I've got a pair of cycling sunglasses with interchangeable lenses. Dark lenses for sunny conditions, yellow lenses for overcast days when more contrast is needed, and clear lenses for dark times when hazard protection is needed, but light is at a premium.
I must admit that when I heard about interchangeable lenses I thought of 'flip-up' sunglasses. You know, the kind that nerd tourists wear to Disneyland.
I've noticed that when most products try to do more than one task, they do none of them with excellence. And they usually look dorky along with their mediocrity. Not so with the interchangeable-lens-cycling-sunglass!
The lenses snap in and out very firmly, so they'll never fall apart. They look so 'natural' you'd swear they were engineered by Hollywood's most renowned plastic surgeon. He'll sell you a pair that look 'perky' … and 'well-rounded'.
But will they stay on?
Look no further than the winter Olympics! The skaters had their glasses (we'll assume they were cycling glasses) on over the humiliating looking hood of their speed suits.

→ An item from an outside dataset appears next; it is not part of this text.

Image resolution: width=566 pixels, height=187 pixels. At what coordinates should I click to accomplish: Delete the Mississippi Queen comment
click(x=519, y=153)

What this did was effectively eliminate the advantage of having ears. And they still stayed on! So what's the point?
The point is … even cyclists without ears can wear cycling sunglasses with confidence.
How about pricing?
If you're one of those who think that the economy is really kickin butt because your wallet just keeps getting fatter and fatter, 'Rudy Project' or 'Smith' sunglasses can be had for a couple hundred bucks a pair.
If you wonder when all the good economic news is going to trickle down to affect you personally, follow my lead. I received a pair of glasses from Performance Bike for Christmas (Winter Solstice Day for you pagan infidels) that work great. They're relatively inexpensive, they break wind, they provide UV protection, they bend but don't break, they stay on even without the use of ears, and most importantly …
They look good at the mall with ghetto pants and skater shoes.